**Tarefa atribuída 1**
Segundo o texto fornecido sobre Varjota, em que ano ocorreu a emancipação política da cidade?
**Tarefa atribuída 2**
Traduza para o inglês a seguinte frase do texto fornecido sobre Varjota: "Historicamente, é marcada decisivamente na década de 1950 pela construção da barragem Araras, que inunda o então vilarejo, mudando completamente os rumos de sua população, obrigando-a a migrar para outras locações."
**Tarefa atribuída 3**
Dê prosseguimento ao texto sobre a trajetória histórica e cultural de Varjota a partir do ponto em que ele termina.

**Texto fornecido**
■ ■ ■

De Varjota a escrever sua arte à arte a escrever Varjota


 

Uma história de uma sociedade pode ser contada a partir de vários prismas – político, econômico, cultural, entre outros. Aqui, põe-se de pé esta tentativa de desvendar Varjota, pequenina cidade do noroeste cearense, em seu trilhar histórico através de seu movimento e vivências culturais de seu povo e de seus artistas.

Varjota surge como povoado na jusante entre os rios Acaraú e Jatobá, em meados da segunda metade do século XIX, como um distrito da cidade do Ipu, vindo na década de 1920 a vincular-se à recém-cidade de Santa Cruz, atual Reriutaba, mantendo-se até sua emancipação política em 1985. Historicamente, é marcada decisivamente na década de 1950 pela construção da barragem Araras, que inunda o então vilarejo, mudando completamente os rumos de sua população, obrigando-a a migrar para outras locações.

■ ■ ■

**Seção de dados**

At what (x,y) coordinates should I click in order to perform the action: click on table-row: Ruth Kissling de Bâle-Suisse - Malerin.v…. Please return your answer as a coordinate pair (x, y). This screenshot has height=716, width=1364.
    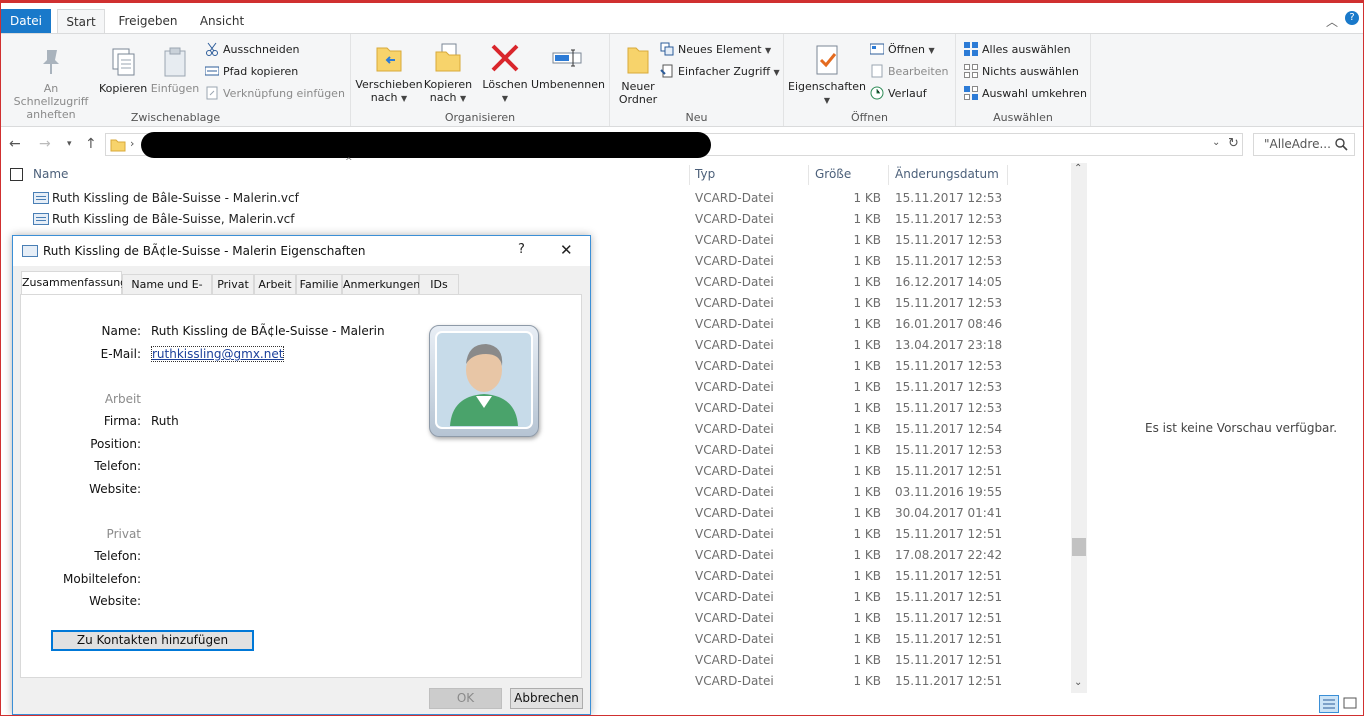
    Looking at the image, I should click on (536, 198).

■ ■ ■

**Resposta da tarefa 1**
Em 1985.

**Resposta da tarefa 2**
Historically, it was decisively marked in the 1950s by the construction of the Araras dam, which flooded the village of that time, completely changing the course of its population and forcing it to migrate to other locations.

**Resposta da tarefa 3**
Por quase um século aquela população de sertanejos marcou aquele território com suas vidas, e por conseguinte com suas culturas. Eram famílias que viviam da agricultura e pecuária de subsistência, afetadas pelas agruras das estiagens, e marcada pela influência da igreja católica – um dos motes aglutinadores da cultura do lugar, como na maioria todo o país. Assim, esse primeiro momento cultural de Varjota se alicerça no que chamamos cultura de tradição, através de manifestações de arte popular. Alguns dos poucos relatos presentes em trabalhos historiográficos sobre esse período apontam para a presença de animações em alpendres e terreiros sob o som de bandas de pífanos, rabecas, violas, e manifestações como reisados, festas de São Gonçalo, entremeadas pelo calendário das festas religiosas.

Todo esse período ainda pouco dito e pesquisado sobre o território varjotense, enquanto Vila Varjota, hoje inundada, conceitua-se em sua face cultural, como um momento muito particular da história, visto ser o primeiro encontro do povo com o lugar, com manifestações culturais na busca dessa tradução, com uma arte da memória de tantos povos a se aglutinarem nos sertões adentro.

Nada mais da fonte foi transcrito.